Tuesday, June 29, 2010

Poquonnock Sunset

Having been in a bit of a creative and mental slump over the past couple of days, in part due to the high humidity we've had here over the past few days that drains my energy, I have finally gotten some painting done.

I'm always looking for new surfaces to try, usually based on the results and recommendations of fellow artists.  So, while I was out the other day, I stopped by the local chain art supply store and picked up a jar of Golden fine pumice ground and a pad of 11x14" 140-lb cold-press watercolor paper to experiment with.  I love the how the textural effects of the paintings that fellow bloggers Jala and Lorianne get with their handmade grounds, so I was inspired to try it myself.

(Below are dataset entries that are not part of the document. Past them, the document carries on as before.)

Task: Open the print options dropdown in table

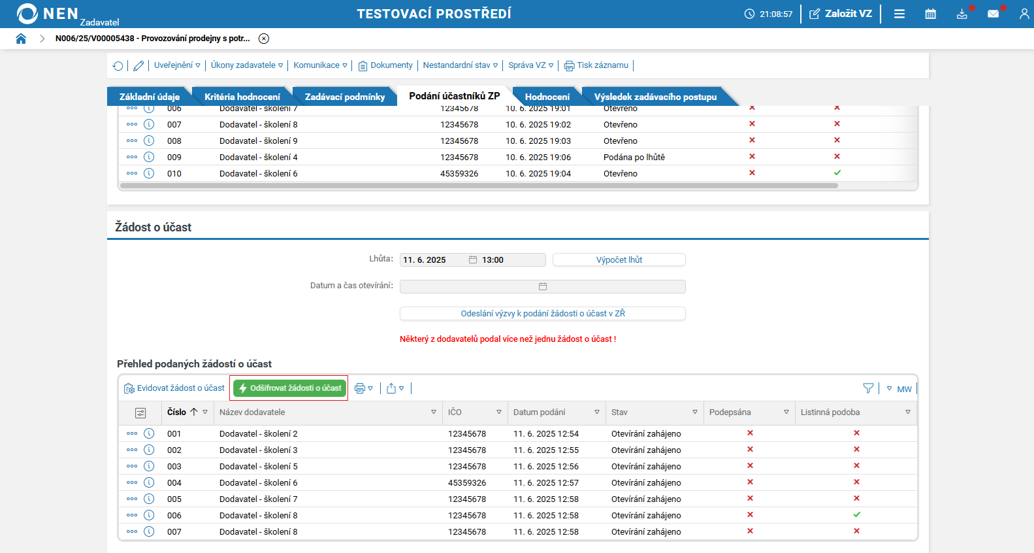Action: (x=364, y=388)
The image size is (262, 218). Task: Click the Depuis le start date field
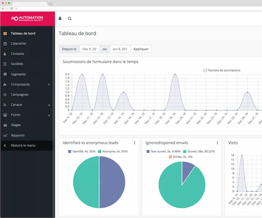tap(90, 49)
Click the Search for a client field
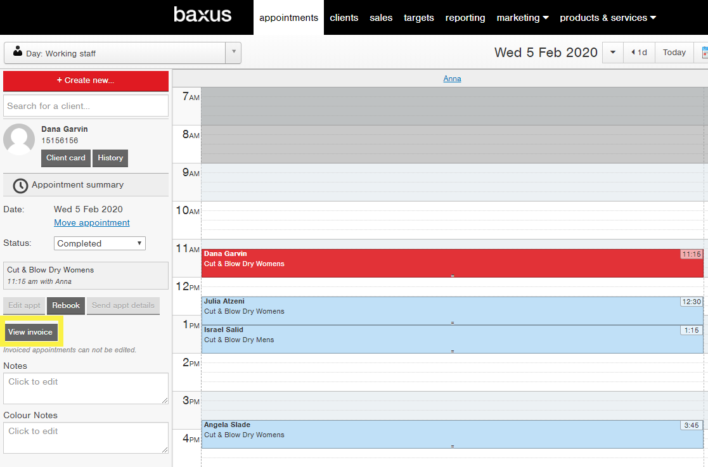 coord(86,106)
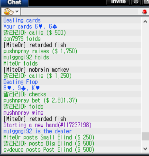Viewport: 149px width, 156px height.
Task: Switch to the Chat tab
Action: [14, 3]
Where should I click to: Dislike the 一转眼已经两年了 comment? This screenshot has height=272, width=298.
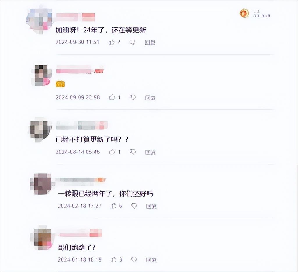coord(134,206)
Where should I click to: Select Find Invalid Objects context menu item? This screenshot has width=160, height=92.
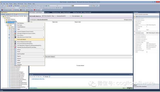click(x=30, y=39)
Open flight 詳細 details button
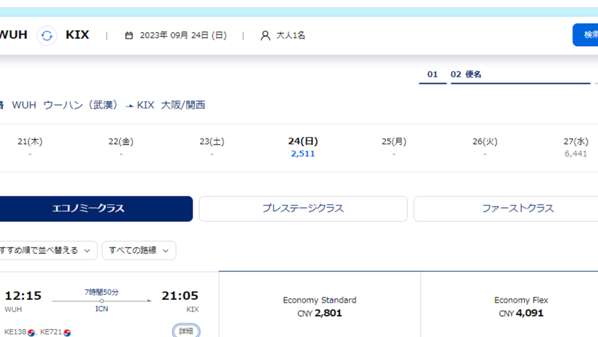The image size is (598, 337). [x=186, y=331]
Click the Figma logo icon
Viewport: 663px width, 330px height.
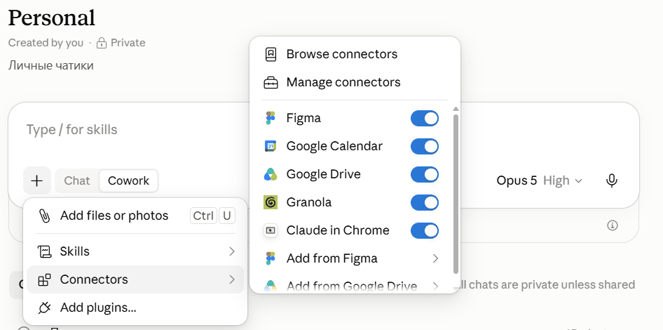(271, 118)
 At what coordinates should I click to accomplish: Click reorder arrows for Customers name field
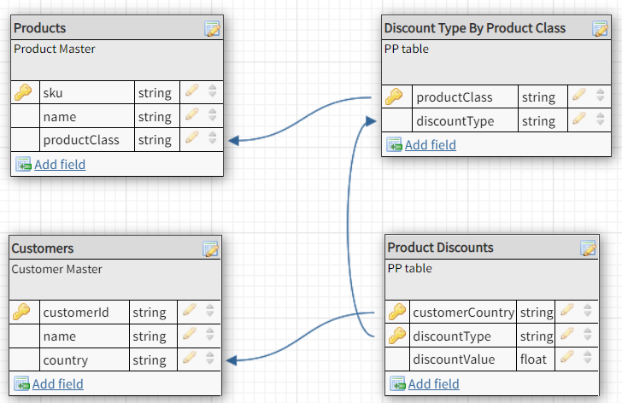pyautogui.click(x=209, y=336)
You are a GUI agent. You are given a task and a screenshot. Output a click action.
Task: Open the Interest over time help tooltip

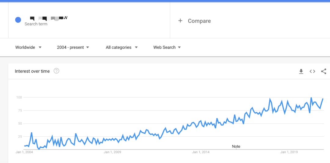(x=57, y=71)
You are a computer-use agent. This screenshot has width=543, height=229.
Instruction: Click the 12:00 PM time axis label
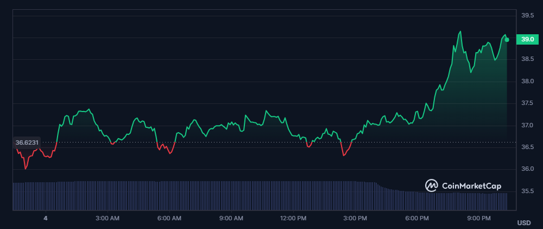[293, 218]
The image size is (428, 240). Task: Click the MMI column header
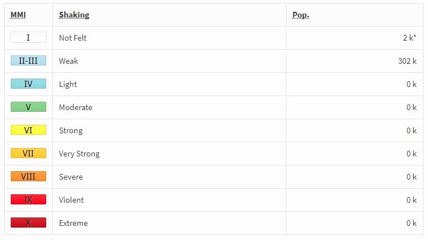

The surface was easy to prepare:  I placed approximately 1 Tbsp of the pumice ground into a container and added a bit of water to thin it.  I coated one sheet with the plain ground, using a cheap 1" housepainting brush.  Taped it to a board and let it dry in the hot sun.  I decided to tint the remaining ground, so I added some red and burnt umber acrylic to form a warm brown.  I did not add enough to form an opaque color, just a tint.  I was able to cover 2 more pieces of paper using this mixture, thinned with water.

"Poquonnock Sunset"

I based the painting on one of the photos I took last Monday with my new lens, of Bluff Point.  The Poquonnock River forms the inlet to the west side of Bluff point, offering nice reflections and stands of trees on the distal shore....and the prime location of the setting sun.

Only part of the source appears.